Well... if you are half competent, you'd be right in thinking:

main(){}
The minimal valid C code needed to create a binary object.


But it if were something a little more complex, chances am you wouldn't know how to make an identical C representation of it...

Tony Flury
May 12th, 2010, 01:31 PM
The hex codes you can see is the hex version of the machine code - the register access, value moves etc. The source code is very different. In effect the Source code is a set of instructions to a compiler to produce the machine code.

You can convert some machine code back to source code - for some languages - but not by reading the binary file in ASCII. Any decompilation you do could well loose a lot in translation - including all the variable names, comments, and many of the advanced features of the language.

randomizer101
May 12th, 2010, 01:35 PM
ok.

so, hex is hard to read (but easier than binary). but it would be easy for enough for a computer to read yeah?

for example, if a program converted hex to ascii, that would seem to me to imply that the ascii code would be the programs source code (human readable)? i cannot believe that this is true though because otherwise any program could be decompiled with a click..

i am missing something ....:/

Translating the hex dump to ascii would not give you the source code. The hex is a base-16 representation of the binary, and converting it to ascii (although not standard 7-bit ascii) may give you something like this:

.Ò¸5«\røOŒîÒ©.D®r#i”"Q”jÏân...w«.=.ž«ª8"{)Gq1..΢9TF6$¸±{@™u.²N*fÓ¾.Û[â„._r¦Bípyƒu.œ].UŽpœ¨yÿÿÏ®ÃS…Ó‹.”î.쾕]V¥uÇyª“Õïm‰>8T[`×…ÛMÖ¡SÁ†“=6‘D”’a§%œÊáÕ^‚*@â|Ø!xS3

If you can work out what that is you get a cookie. :)

Now Java and .NET binaries can be decompiled I believe, but that's because they aren't compiled into machine code until runtime. They instead use a much more human-readable intermediate bytecode (don't quote me on that for Java though, I don't know it that well).

Max Destruction
May 12th, 2010, 01:37 PM
ahhhhh.

got it.

cheers guys O:)

jwbrase
May 12th, 2010, 01:38 PM
hello all,

i have a question about those foreign 'junk' looking characters that present when i read in binary files. what are they?

i understand what binary code is, and than it looks like 00110101000111 etc. if that is the case, and these characters are neither ascii or 0011 tyle characters, what are they?

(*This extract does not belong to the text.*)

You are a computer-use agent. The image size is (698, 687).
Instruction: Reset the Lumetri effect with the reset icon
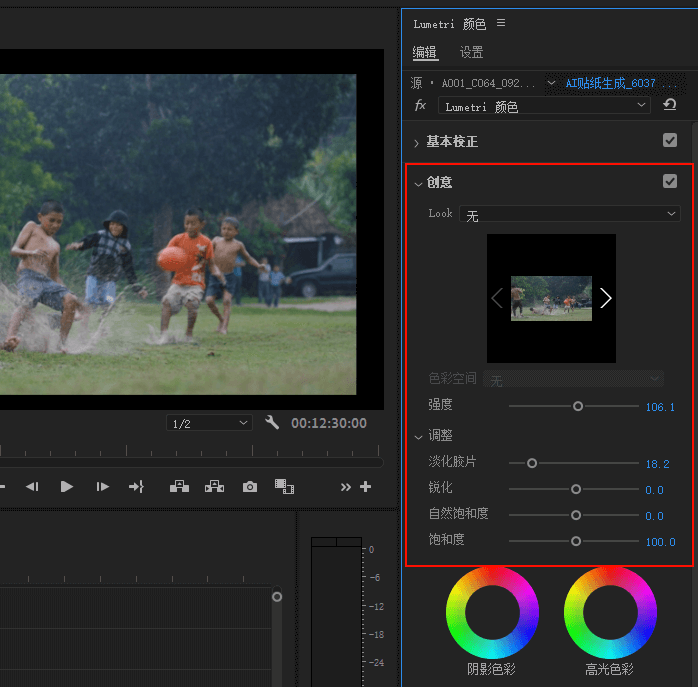pos(669,105)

i want to understand! :( :P

I think you misunderstand: You say "...if ... these characters are neither ASCII or 0011 style characters...", but that's not how it works. Information in a computer is *only* "0011 style" numbers, and ASCII is just a special way of giving *meaning* to those numbers. 01000100 can mean either the ascii character D, or the number 68 (44 in Hexadecimal), in an executable it could also mean an instruction for the computer to do something.

So when you open up a binary file in a text editor, you're telling your computer "tell me what this string of 1's and 0's means if we interpret it with ASCII", and you generally get garbage. (Actually, you're usually telling it to interpret it with an extension of ASCII, since modern computers divide numbers up into chunks of 8 1's and 0's, while ASCII uses just 7. That means you have an extra one or zero to assign extra symbols (or other meaning) to).

When you execute a binary file, you're telling your computer "Interpret this string of 1's and 0's as instructions and do what it says".

In other contexts, you might tell it to interpret 1's and 0's as numbers, and so forth.

But any given string of 1's and 0's can be interpreted as any of these (and quite a few other things as well). It's just that normally you'll only be able to *usefully* interpret it as one thing, and the rest will all be meaningless garbage.


You know ... I'm not sure of a program that will actually output an application respresentation in 1's and 0's.

Beav, in the repositories, will do this, though the UI is a pain.